The opinion of the court was delivered by: SCHOONMAKER
Jennie Watkins, widow of David E. Watkins, brought this action originally to recover damages alleged to have been caused by negligence of defendant railway company, which resulted in the death of her husband, who, at the time of his injuries, which resulted in his death, was employed by the third-party defendant as a tipple foreman, and engaged in the inspection, examination, and cleaning of a coal conveyor of the third-party defendant located on its land adjoining a railway siding into its property, which had been constructed by defendant railway company under an agreement with the third-party defendant. This agreement provided that the third-party defendant should not erect or allow to be erected any building, structure, or fixture, or to place material of any kind on its land adjoining the railway siding without giving a clearance of at least six feet from the nearest rail of the said side tracks. The said agreement further provided that the coal company should protect, indemnify, and save harmless the railway company against all loss, damage, and expense in consequence of injury to person or property by reason of the erection of any building, structure or fixture without giving such clearance of six feet between it and the nearest rail of the siding.

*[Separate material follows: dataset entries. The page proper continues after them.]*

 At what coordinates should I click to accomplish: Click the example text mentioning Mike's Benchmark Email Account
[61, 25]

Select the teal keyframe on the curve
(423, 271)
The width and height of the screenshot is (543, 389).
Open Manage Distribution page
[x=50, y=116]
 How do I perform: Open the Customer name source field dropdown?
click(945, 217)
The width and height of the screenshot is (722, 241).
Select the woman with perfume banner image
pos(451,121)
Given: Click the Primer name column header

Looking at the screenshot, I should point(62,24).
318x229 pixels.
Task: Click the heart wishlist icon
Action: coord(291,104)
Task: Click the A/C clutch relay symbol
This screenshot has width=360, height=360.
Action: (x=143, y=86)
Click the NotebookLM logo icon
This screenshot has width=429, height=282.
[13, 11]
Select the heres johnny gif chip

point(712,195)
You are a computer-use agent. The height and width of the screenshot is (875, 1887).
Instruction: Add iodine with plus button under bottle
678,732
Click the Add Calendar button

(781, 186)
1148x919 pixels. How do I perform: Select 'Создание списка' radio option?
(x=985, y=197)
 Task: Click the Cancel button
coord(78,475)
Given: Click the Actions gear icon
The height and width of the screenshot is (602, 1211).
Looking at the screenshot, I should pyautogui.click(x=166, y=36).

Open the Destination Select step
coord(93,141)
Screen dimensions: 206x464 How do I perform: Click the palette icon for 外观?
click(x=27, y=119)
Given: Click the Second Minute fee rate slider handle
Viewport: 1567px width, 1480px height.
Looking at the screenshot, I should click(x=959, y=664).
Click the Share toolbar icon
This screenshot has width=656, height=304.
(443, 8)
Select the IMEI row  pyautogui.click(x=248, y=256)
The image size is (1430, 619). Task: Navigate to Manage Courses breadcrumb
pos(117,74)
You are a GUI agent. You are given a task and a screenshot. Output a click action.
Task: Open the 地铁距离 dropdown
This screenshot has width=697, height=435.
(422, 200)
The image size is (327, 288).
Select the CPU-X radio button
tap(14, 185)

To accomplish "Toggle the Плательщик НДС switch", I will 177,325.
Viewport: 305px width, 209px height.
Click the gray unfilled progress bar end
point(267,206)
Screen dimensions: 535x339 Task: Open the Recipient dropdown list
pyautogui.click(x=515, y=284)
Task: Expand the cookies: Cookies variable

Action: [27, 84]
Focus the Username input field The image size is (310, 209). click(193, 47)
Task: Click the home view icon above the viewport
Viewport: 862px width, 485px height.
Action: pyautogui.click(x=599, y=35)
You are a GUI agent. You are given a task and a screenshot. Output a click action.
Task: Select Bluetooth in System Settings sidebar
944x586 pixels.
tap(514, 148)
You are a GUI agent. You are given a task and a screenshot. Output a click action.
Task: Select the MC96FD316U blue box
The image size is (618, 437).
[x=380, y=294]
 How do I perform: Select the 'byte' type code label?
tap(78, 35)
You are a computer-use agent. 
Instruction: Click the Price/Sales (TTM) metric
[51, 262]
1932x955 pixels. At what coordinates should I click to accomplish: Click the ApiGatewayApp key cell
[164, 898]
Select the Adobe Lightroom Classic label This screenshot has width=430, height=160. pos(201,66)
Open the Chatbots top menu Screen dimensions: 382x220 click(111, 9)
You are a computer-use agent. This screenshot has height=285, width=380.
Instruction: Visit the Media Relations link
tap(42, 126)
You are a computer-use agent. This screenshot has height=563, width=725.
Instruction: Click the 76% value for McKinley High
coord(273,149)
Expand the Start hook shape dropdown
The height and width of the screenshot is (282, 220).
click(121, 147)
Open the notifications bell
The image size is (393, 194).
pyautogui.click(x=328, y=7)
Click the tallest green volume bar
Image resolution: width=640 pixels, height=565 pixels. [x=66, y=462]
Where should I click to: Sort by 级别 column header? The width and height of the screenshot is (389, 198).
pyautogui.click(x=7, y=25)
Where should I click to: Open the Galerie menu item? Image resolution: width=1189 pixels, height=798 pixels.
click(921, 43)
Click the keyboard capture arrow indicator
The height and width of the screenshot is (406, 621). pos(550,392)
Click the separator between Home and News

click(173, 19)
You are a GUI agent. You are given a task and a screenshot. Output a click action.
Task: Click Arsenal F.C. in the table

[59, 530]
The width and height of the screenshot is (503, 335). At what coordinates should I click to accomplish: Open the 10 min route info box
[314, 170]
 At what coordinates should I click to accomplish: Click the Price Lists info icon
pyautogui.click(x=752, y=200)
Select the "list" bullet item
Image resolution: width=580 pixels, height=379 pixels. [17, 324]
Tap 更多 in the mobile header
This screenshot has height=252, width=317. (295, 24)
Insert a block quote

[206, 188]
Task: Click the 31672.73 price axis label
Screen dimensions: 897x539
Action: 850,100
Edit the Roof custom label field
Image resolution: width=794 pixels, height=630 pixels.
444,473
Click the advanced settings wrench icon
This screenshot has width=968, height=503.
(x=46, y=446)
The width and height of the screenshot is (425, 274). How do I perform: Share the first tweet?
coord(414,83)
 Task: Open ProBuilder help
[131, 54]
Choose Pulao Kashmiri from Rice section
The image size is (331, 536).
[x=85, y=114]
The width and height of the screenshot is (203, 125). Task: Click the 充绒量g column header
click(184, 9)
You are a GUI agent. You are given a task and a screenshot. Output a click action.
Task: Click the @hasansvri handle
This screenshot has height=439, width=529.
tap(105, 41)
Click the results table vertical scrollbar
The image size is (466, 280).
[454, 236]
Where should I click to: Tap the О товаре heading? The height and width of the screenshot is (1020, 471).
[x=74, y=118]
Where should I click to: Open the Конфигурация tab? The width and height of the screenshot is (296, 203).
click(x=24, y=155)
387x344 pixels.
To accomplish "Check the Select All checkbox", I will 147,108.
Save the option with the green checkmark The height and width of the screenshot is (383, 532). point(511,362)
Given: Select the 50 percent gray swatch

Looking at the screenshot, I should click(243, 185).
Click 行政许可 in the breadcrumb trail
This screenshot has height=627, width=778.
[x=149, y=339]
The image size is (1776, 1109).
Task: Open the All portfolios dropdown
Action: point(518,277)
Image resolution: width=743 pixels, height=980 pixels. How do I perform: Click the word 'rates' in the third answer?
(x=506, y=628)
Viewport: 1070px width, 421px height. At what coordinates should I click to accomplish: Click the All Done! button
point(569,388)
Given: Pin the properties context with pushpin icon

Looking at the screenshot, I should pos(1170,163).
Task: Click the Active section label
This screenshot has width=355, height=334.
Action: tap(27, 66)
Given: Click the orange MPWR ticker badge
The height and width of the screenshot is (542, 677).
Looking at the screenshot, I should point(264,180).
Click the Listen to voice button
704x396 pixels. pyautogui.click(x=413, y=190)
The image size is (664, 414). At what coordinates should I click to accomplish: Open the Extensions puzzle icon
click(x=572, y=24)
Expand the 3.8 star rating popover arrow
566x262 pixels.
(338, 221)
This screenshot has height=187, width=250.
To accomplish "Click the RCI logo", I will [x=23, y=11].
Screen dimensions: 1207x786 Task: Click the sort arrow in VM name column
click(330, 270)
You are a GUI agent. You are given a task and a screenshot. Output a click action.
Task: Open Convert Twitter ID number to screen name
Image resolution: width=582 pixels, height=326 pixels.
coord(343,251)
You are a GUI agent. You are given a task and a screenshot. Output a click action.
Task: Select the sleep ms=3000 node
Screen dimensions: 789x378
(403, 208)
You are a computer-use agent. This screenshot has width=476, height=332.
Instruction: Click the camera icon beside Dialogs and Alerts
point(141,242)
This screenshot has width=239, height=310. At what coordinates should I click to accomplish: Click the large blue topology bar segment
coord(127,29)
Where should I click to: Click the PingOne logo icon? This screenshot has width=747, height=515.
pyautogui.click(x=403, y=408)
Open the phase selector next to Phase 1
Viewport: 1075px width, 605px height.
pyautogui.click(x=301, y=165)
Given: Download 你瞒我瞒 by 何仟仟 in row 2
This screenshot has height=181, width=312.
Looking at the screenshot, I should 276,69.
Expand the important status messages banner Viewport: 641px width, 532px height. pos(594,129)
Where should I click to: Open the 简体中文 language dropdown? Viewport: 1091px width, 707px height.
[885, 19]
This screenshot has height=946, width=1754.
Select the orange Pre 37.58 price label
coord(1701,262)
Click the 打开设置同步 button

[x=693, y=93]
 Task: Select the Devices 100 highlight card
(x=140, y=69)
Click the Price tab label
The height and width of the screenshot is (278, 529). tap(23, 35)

Rule 14(a) of the Rules of Civil Procedure, 28 U.S.C.A. following section 723c, provides that a defendant may bring in as a third-party defendant "a person not a party to the action who is or may be liable to his or to the plaintiff for all or part of the plaintiff's claim against him."
In our opinion, the third-party complaint falls strictly within Rule 14(a), because the defendant is seeking to recover from the third-party defendant, as an indemnitor or party liable over to defendant, any damages the plaintiff may recover against the defendant.
The third-party complaint alleges that the place where the accident occurred is along the tracks covered by said agreement, and that the coal conveyor on which Watkins was working was within six feet from the nearest rail. Even if the defendant was negligent in the operation of the train which struck Watkins when he was working on the conveyor located within the prohibited area covered by the agreement, that would not prevent the defendant from recovering over against the third-party defendant as an indemnitor or party liable over under the agreement with the railway company. In our view, that was just a contingency defendant and the coal company provided for by the terms of this agreement.
This, in our opinion, is not a case for the application of the doctrine of proximate cause. The negligence of defendant may, as alleged by plaintiff, have been the direct cause of the injury to Watkins; but that fact will not relieve the third-party defendant if it is liable over to the defendant under its agreement with the defendant.
The views here expressed are supported by: Kravas v. Great Atlantic & Pacific Tea Co., D.C., 28 F.Supp. 66; Cacey v. Virginia Railway Co., 4 Cir., 85 F.2d 976; National Transit Co. v. Davis, Director General, 3 Cir., 6 F.2d 729.
The motion to dismiss the third-party complaint will be denied. An order may be submitted accordingly.